Resume the blog post below on religious freedom and church-state separation, continuing it from its final sentence.

** Begin Quoted text **

The purpose of Our Conscience weblog is to facilitate a greater discussion and understanding of church and state separation in our community and in others. Underlying this is the value that each individual should be allowed to follow the dictates of his or her own conscience without influence, coercion, or direction from the State when it comes to matters of religion.

Sunday, November 13, 2005

A prayer for true religious freedom

Religious freedom isn't easy — not if it is true freedom.
That point was made explicitly last week when First Amendment lawyer Peter Irons spoke at a Missouri State University public forum about his involvement in the Humansville school district's Ten Commandments case...

The microphone was turned over to students, who asked good questions. The civil discussion continued.

And then a middle-aged gentleman rose. "I will pray for you, Dr. Irons, and all others who are not close to the cross," he said.

That is a dangerous view: Unless you believe as I do, you are damned. Unless the nation believes as I do, it is doomed.

** End Quoted text **
** Begin Extracted material **

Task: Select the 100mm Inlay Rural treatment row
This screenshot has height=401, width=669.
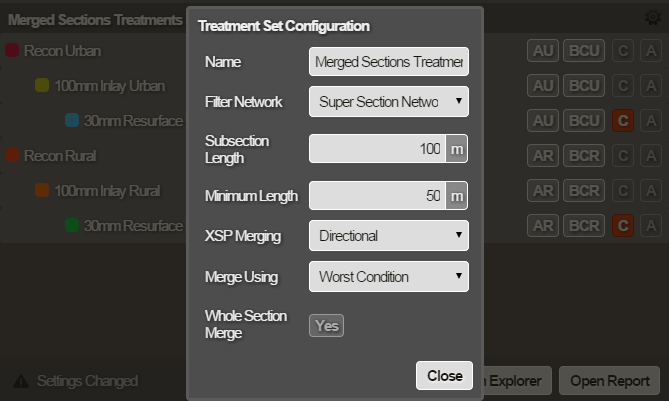Action: point(107,191)
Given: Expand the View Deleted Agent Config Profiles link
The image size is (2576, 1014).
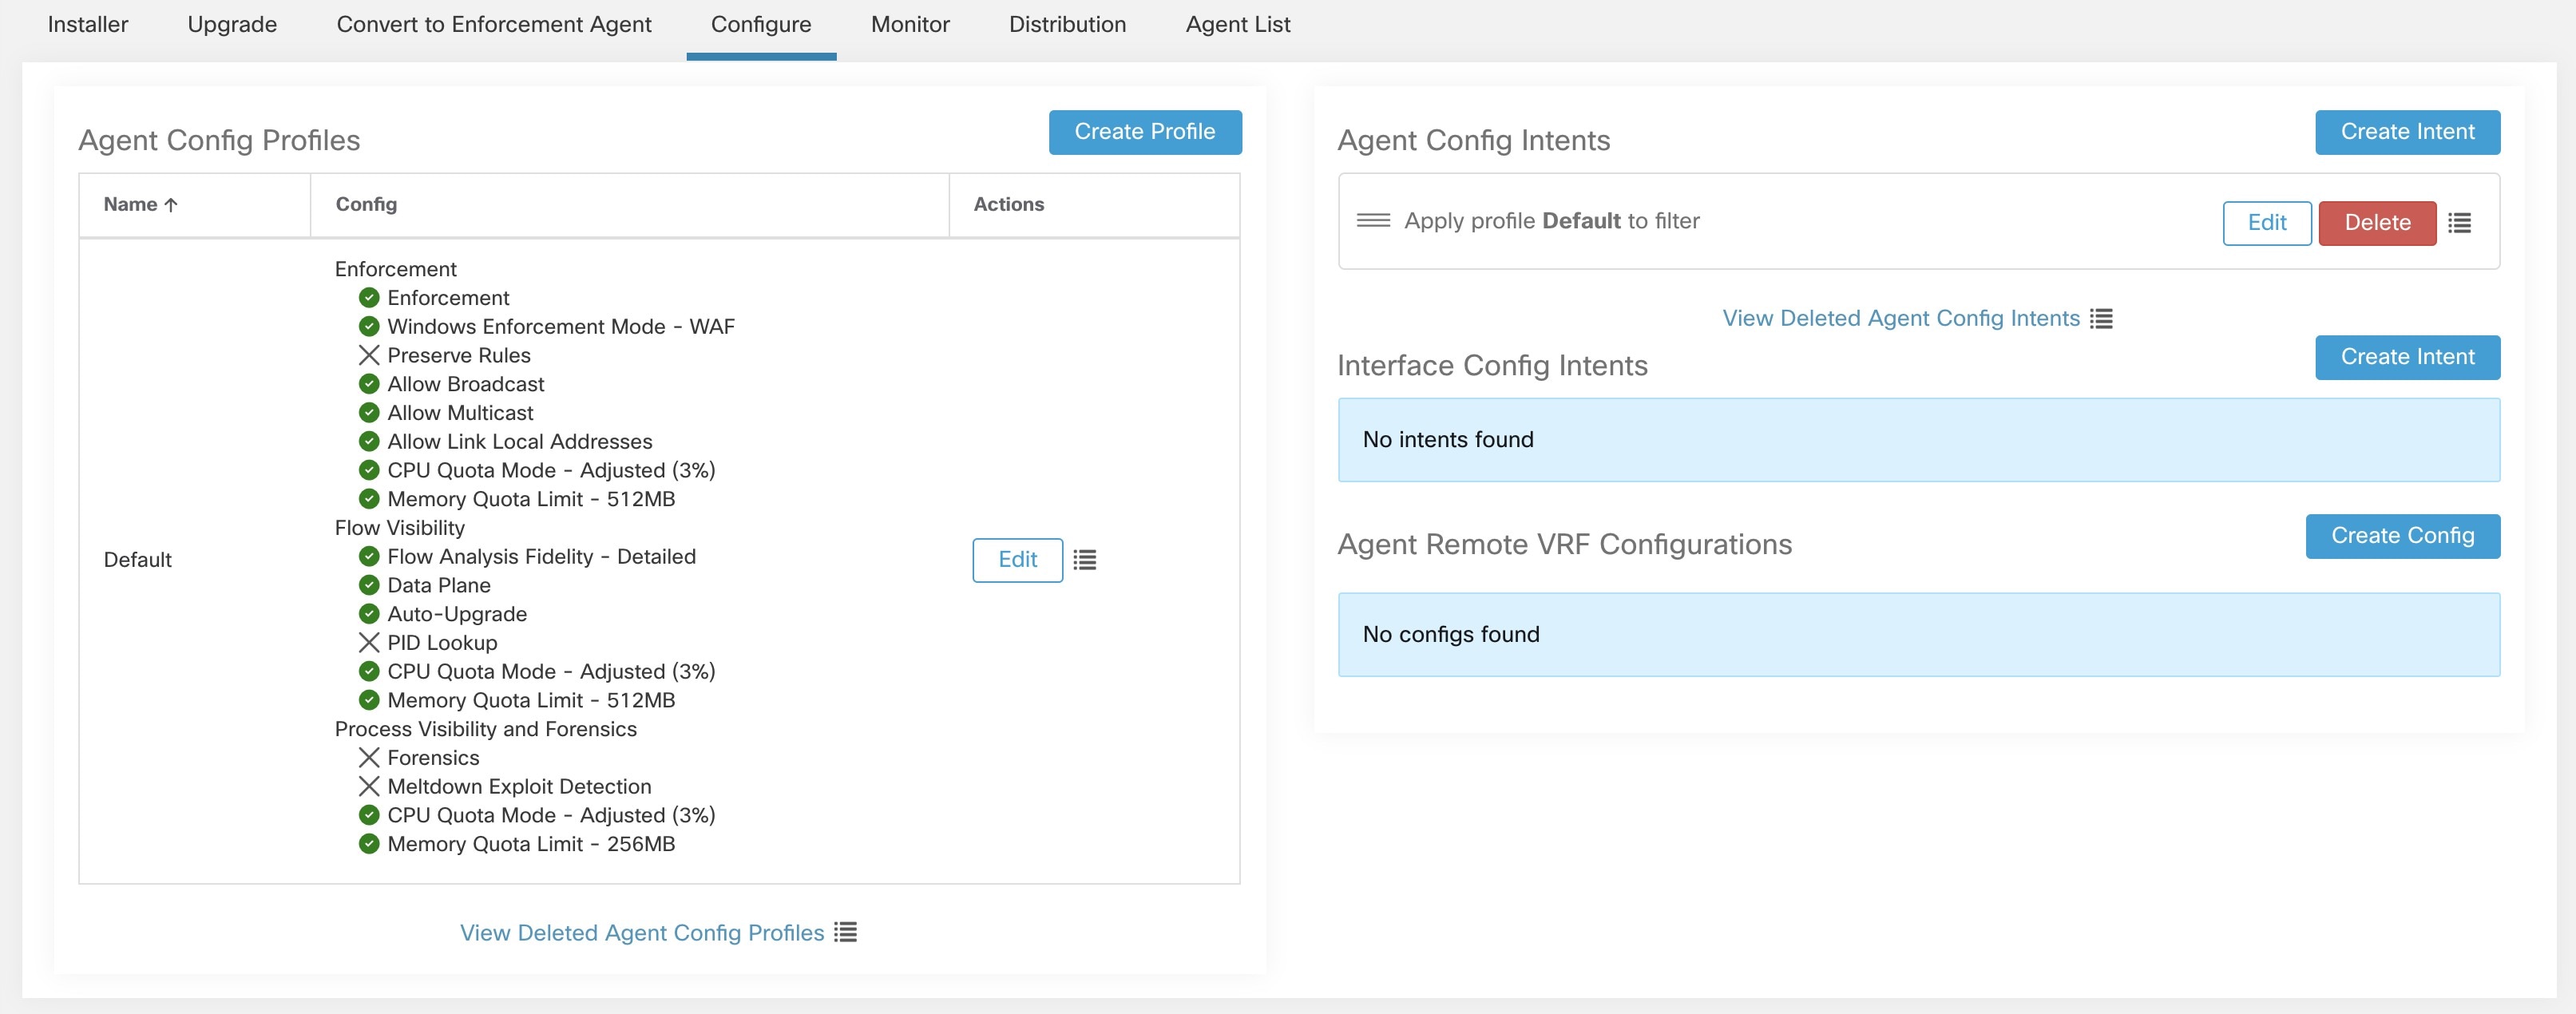Looking at the screenshot, I should click(640, 932).
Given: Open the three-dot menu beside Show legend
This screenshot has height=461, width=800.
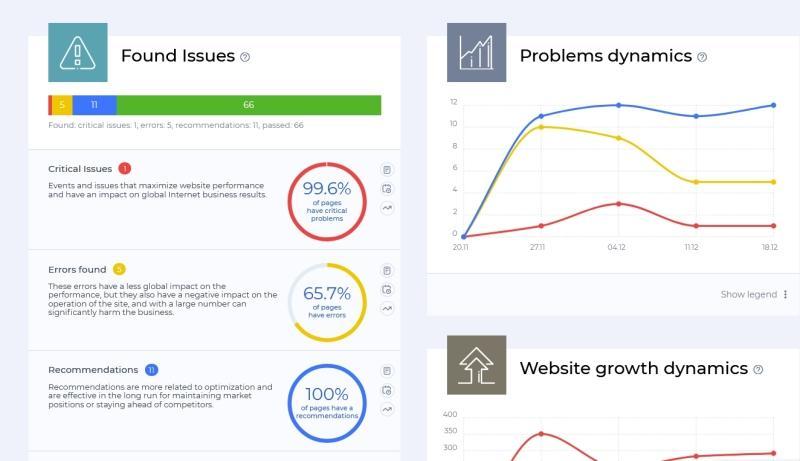Looking at the screenshot, I should tap(786, 295).
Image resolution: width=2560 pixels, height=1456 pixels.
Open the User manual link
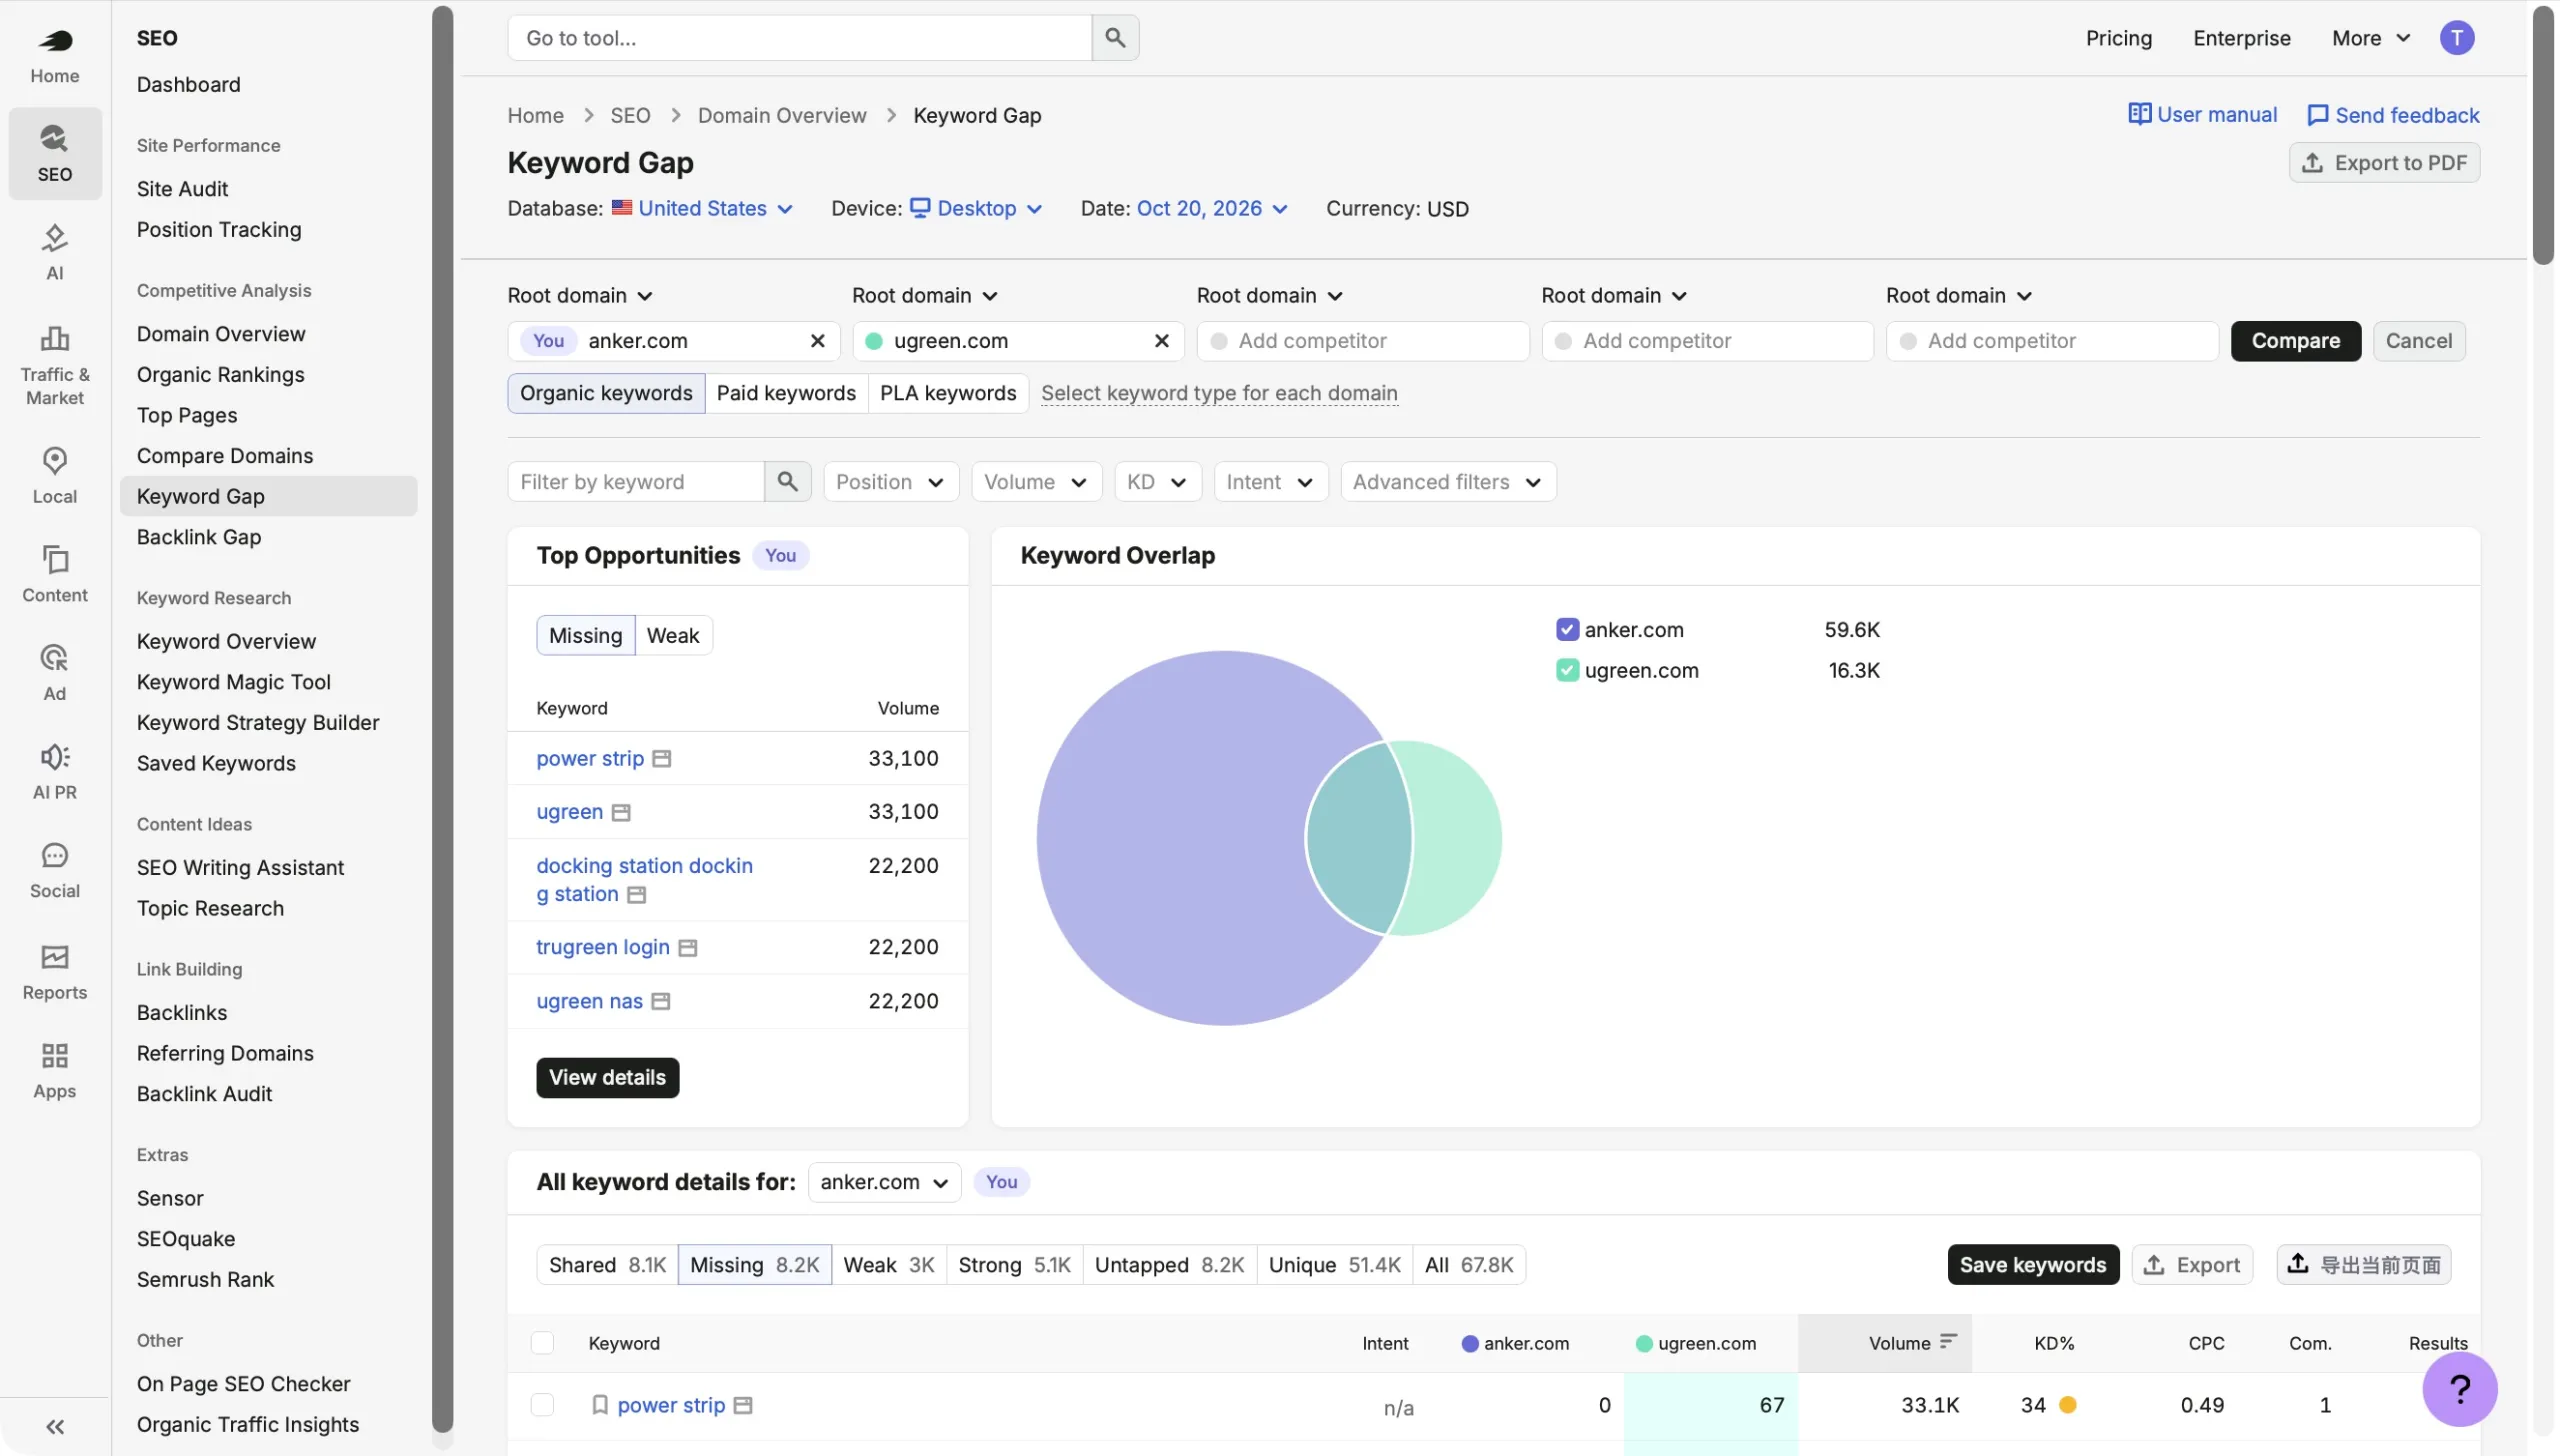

** End Extracted material **

Solved problem:
That theme shows up regularly in pronouncements from al-Qaida. It sets off terrorist bombs across the Middle East. It fueled decades of war in Northern Island.

Why would anyone wish that upon the United States?

Yet we have Pat Robertson warning Dover, Pa., that it will suffer God's retribution for voting out a school board that sought to promote religious belief as science. And we have people who applauded the man Tuesday night who believe it is government's role to promote their particular religious belief.

The First Amendment is true wisdom, promising that the government will never force any person to subscribe to a belief against his or her will. Government will not support any religious belief, but neither will it interfere with the individual's right to believe as he or she wishes.

This is why religion is vibrant in this country. It's why Protestants, Catholics, Jews, Buddhists and atheists could gather at Missouri State on Tuesday night and talk about religious liberty without anyone being hurt. We could each go home and pray — or not — according to our conscience.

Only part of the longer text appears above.